I had a very bitter feeling toward my father. I didn't really have any relationship with him at all to speak of. We probably saw each other over the years maybe less than a handfull of times. I maintained my bitterness and hard feelings toward him and felt very justified in doing so for a lot of reasons. I could go into a lot of detail but that would fill a book which, someday, I hope to get accomplished. But for the sake of a short (kind of) post on a blog understand that it was a pretty bad relationship.

I have two boys whom I love very, very much. I always told myself that I would never be like my father was to me. In some ways though I was and I am very disappointed in that. But in the most important one I think I have done o.k. My boys do know that I love them. I told them everyday when they lived with us, and still tell them every time I speak with them. It is not just words, they know that I do. I hug them, and while our relationships have not always been "peachy" I am comfortable that they know how much they mean to me.

Over the years I have learned about looking at things from the outside in, not the other way around.
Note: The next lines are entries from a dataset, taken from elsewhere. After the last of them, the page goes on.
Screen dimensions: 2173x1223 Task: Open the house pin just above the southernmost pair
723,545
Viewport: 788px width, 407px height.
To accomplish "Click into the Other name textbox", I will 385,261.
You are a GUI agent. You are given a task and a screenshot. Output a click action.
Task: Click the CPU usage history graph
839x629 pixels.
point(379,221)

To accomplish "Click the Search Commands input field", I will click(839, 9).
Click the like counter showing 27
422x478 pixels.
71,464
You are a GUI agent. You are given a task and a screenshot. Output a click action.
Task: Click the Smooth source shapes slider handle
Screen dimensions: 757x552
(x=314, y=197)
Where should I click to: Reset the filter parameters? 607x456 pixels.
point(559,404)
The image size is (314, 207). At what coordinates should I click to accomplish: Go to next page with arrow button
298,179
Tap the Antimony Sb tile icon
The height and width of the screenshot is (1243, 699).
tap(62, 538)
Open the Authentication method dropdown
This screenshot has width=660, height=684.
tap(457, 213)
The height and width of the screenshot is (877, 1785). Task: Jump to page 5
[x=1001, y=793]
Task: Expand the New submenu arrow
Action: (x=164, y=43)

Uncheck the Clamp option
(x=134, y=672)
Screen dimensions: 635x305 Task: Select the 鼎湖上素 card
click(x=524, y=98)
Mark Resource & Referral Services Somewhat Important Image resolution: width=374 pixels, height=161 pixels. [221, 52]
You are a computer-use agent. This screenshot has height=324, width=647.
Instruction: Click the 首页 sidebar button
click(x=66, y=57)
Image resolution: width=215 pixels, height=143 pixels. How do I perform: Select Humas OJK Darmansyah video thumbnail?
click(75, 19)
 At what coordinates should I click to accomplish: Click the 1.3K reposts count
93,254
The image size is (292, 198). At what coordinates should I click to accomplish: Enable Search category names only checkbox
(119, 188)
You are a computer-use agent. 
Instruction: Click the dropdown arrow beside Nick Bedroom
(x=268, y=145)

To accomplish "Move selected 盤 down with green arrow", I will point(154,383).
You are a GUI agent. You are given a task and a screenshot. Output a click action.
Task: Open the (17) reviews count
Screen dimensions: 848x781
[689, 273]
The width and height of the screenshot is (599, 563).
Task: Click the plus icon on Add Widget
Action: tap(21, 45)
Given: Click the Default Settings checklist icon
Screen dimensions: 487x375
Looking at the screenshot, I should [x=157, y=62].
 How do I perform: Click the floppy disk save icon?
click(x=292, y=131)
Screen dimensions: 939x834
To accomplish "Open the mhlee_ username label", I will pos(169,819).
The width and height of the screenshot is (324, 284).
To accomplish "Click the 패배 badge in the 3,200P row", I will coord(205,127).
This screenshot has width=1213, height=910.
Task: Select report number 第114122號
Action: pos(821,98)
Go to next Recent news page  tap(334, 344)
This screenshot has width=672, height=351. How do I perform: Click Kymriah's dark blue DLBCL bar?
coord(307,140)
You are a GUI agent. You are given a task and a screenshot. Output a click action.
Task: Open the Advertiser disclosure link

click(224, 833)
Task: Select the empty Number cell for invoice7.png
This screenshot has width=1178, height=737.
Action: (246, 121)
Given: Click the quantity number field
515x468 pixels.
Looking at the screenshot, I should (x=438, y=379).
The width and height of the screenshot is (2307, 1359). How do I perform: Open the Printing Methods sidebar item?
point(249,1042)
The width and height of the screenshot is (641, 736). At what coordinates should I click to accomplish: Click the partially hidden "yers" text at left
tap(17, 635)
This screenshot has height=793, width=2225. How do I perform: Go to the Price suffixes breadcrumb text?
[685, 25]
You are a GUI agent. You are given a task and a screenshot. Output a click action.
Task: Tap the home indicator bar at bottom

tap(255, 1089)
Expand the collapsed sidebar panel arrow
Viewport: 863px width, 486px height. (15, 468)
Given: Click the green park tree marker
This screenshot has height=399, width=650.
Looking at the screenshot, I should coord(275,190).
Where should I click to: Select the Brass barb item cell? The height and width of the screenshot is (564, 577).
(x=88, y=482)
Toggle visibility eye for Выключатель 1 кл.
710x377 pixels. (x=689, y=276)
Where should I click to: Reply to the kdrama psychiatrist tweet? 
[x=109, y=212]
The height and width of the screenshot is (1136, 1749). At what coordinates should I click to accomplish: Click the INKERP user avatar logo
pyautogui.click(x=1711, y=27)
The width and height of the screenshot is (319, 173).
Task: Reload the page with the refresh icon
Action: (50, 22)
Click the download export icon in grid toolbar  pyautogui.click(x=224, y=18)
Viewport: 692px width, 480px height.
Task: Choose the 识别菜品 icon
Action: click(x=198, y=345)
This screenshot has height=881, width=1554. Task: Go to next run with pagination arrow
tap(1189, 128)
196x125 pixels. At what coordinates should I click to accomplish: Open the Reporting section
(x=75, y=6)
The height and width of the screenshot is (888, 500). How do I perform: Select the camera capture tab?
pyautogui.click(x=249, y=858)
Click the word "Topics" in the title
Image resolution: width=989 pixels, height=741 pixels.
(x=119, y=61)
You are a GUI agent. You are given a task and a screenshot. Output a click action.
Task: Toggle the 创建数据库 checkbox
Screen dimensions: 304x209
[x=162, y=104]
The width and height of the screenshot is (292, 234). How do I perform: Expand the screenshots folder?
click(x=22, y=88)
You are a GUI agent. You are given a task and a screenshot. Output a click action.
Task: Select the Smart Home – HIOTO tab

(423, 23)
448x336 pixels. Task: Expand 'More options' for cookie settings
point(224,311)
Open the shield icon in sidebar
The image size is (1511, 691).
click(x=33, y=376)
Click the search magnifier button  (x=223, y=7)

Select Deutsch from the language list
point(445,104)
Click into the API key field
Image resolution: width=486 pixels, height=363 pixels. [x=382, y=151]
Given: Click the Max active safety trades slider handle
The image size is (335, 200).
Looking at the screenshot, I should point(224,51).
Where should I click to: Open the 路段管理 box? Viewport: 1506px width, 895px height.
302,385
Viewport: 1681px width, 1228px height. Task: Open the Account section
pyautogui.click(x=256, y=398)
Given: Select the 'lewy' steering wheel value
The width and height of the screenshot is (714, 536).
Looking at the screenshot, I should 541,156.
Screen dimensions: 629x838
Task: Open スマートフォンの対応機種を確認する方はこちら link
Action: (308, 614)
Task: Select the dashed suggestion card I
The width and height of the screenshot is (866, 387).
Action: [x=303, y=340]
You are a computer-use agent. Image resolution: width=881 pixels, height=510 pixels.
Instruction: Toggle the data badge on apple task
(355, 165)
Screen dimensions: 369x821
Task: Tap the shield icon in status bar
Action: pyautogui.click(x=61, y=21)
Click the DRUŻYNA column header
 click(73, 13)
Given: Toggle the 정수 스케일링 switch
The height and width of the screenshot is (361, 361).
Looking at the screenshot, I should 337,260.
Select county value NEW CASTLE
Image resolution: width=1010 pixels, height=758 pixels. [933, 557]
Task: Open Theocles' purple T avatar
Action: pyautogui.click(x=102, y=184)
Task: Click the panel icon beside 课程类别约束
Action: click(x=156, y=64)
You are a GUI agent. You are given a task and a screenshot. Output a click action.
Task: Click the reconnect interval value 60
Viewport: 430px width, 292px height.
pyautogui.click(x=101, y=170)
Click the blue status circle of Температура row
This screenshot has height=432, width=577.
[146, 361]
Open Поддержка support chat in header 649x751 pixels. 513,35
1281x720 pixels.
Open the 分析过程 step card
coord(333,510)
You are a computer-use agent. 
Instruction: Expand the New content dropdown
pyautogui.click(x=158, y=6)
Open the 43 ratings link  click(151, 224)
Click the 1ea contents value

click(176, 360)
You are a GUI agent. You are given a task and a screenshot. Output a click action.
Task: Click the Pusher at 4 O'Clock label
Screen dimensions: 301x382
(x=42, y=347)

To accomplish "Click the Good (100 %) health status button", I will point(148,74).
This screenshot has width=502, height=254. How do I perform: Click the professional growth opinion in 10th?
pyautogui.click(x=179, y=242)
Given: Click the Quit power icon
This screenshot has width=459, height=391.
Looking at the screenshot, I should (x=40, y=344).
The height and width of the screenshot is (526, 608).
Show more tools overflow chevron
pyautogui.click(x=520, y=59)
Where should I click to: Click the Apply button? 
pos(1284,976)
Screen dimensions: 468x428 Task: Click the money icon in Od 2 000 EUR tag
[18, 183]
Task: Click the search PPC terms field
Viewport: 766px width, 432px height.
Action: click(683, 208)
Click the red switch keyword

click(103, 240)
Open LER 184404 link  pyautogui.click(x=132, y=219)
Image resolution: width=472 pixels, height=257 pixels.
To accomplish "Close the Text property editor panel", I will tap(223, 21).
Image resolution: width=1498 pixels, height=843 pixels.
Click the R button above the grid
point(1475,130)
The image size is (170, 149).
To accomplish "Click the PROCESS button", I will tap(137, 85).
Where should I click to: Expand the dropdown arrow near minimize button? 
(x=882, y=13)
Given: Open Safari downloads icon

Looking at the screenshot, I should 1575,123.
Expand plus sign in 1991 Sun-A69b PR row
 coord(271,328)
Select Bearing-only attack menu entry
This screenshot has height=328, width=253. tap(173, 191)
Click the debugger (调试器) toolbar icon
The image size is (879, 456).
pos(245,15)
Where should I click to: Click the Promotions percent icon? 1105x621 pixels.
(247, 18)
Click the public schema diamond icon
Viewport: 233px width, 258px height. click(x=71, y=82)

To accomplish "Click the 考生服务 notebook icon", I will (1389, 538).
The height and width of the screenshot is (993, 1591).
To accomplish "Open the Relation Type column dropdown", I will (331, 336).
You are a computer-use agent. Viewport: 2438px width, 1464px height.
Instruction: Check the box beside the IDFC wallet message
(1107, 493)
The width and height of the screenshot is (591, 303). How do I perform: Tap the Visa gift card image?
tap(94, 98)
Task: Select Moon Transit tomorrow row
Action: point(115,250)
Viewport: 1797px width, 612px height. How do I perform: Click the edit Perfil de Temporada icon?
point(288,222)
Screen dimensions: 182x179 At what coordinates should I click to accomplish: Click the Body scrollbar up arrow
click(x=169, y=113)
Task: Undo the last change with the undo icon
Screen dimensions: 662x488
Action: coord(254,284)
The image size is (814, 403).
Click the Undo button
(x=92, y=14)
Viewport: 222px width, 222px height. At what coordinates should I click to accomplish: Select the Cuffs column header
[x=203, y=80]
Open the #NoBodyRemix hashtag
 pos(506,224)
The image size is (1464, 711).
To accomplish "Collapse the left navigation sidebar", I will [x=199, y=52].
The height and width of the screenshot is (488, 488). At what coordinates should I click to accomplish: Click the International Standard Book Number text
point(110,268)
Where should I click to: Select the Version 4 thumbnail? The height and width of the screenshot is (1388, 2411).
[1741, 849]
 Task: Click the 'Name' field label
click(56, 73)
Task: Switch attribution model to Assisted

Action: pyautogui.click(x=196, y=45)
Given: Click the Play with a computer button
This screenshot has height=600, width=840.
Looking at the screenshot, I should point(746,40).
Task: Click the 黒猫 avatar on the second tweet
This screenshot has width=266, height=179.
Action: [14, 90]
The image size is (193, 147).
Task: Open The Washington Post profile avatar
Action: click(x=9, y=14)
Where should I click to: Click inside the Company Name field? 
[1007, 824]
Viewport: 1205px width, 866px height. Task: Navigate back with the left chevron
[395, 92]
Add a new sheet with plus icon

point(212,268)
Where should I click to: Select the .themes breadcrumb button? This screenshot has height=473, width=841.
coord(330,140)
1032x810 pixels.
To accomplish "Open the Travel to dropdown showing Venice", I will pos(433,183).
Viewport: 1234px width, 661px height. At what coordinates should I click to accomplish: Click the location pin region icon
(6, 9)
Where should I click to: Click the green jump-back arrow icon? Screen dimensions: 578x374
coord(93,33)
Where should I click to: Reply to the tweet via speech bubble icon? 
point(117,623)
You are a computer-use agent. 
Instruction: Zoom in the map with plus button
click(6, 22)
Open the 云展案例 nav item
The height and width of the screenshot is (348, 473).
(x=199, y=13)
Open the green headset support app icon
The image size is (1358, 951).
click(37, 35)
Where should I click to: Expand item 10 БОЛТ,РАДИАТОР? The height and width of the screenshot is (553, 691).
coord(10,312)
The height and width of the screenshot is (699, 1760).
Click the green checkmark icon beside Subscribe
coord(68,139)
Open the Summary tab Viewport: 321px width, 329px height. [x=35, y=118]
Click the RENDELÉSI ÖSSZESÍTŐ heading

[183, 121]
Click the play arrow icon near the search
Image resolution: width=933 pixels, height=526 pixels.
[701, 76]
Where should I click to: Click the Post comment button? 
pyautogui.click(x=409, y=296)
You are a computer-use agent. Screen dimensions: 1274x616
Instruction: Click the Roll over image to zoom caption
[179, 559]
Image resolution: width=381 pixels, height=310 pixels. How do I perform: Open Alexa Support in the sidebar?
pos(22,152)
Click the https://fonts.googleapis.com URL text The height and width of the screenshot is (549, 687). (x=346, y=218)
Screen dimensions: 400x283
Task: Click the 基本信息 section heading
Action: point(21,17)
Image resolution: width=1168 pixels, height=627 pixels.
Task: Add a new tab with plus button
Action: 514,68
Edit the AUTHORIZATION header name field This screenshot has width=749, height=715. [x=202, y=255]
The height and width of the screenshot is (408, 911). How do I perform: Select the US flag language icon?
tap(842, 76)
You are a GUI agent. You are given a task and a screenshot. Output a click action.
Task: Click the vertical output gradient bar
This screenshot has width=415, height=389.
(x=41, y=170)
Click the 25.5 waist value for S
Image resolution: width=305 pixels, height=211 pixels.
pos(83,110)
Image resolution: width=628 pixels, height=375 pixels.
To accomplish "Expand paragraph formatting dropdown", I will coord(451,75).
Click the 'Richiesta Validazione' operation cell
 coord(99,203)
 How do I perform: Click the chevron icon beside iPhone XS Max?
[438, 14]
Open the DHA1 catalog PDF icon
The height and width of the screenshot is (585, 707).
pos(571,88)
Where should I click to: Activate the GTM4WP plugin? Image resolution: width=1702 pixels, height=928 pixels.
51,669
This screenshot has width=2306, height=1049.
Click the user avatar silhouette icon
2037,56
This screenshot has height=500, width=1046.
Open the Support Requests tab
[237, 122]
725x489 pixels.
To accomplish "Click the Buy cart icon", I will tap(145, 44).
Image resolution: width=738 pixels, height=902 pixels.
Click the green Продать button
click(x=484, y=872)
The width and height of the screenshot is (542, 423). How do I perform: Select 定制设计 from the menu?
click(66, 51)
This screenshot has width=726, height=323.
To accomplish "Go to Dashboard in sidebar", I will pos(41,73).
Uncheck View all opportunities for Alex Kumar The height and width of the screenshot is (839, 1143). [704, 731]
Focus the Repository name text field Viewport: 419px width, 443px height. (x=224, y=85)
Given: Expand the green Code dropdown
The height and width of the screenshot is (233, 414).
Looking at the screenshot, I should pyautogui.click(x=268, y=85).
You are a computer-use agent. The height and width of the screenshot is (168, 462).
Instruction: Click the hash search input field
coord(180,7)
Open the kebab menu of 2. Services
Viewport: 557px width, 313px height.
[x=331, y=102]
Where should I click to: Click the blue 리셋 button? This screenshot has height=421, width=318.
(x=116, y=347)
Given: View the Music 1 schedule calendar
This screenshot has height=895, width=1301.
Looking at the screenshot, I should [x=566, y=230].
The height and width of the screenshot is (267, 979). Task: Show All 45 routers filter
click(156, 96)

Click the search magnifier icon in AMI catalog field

I came to a point of understanding that I needed to look at relationships from the "other side". When I did that with my father I came to some interesting conclusions. I found out that I had never considered what it might have been like for him...when he lost a son. When the family was in disarray because of this. When we had to sell everything and move because my mother could not stand to stay where we were at because of the memories.

What it must have felt like to lose his own father. What could have gone through his mind when the doctors originally thought that my younger brother had leukemia instead of Crohn's. I never considered what his pain was when my mother died in a matter of three days, with two sons still at home. I never looked at these things from the standpoint of a man who was a second generation American of Swedish parents, of a father who was.....a disciplinarian at best and just plain mean at worst. I just looked at things the way I saw them, the way they affected me.

I wish now that I had been smart enough to take some of these things into consideration. Yes, I was just a young boy, and my life had been shattered many times over too, but that doesn't excuse me. Certainly these things don't neccessarily excuse the things my father did or the way he acted either. If I had looked at it from his viewpoint though our relationship might have been better. I could have at least tried. I certainly wish that I had.

My point in all of this is that we need to always remember to look at things from what we know of the other person's perspective. We need to try to walk in thier shoes, if not a mile, then at least a little bit. This goes for the cashier at the fast food restaurant who isn't the most courteous. Maybe they are just mean by nature, but maybe, just maybe, they are having a really bad day. Maybe their child is sick, their lights were turned off, their significant other just left. In our work relationships someone may just be having a bad day, might just have a heartache that we don't know about. Even just a smile might help them at that moment.

Maybe it is someone we know very well, maybe we should ask what's troubling them. Maybe, just maybe, we can help. Even if it just listening. Maybe it is just a smile and the question that will make a small difference in the right way.

Even when someone is happy it is nice to find out what has brightend their day. Take joy in someone else's good fortune as much as you do your own. It well help you learn what makes them happy. It certainly never hurts to brightened by someone else. When you are down yourself it certainly helps to have someone to tell.

God put us here to help one another. In doing so the blessing He gives us in a feeling that is hard to explain. My hope is that we can all start looking at things and people from the outside in, rather than the other way around. It just might make the world a better place for all of us.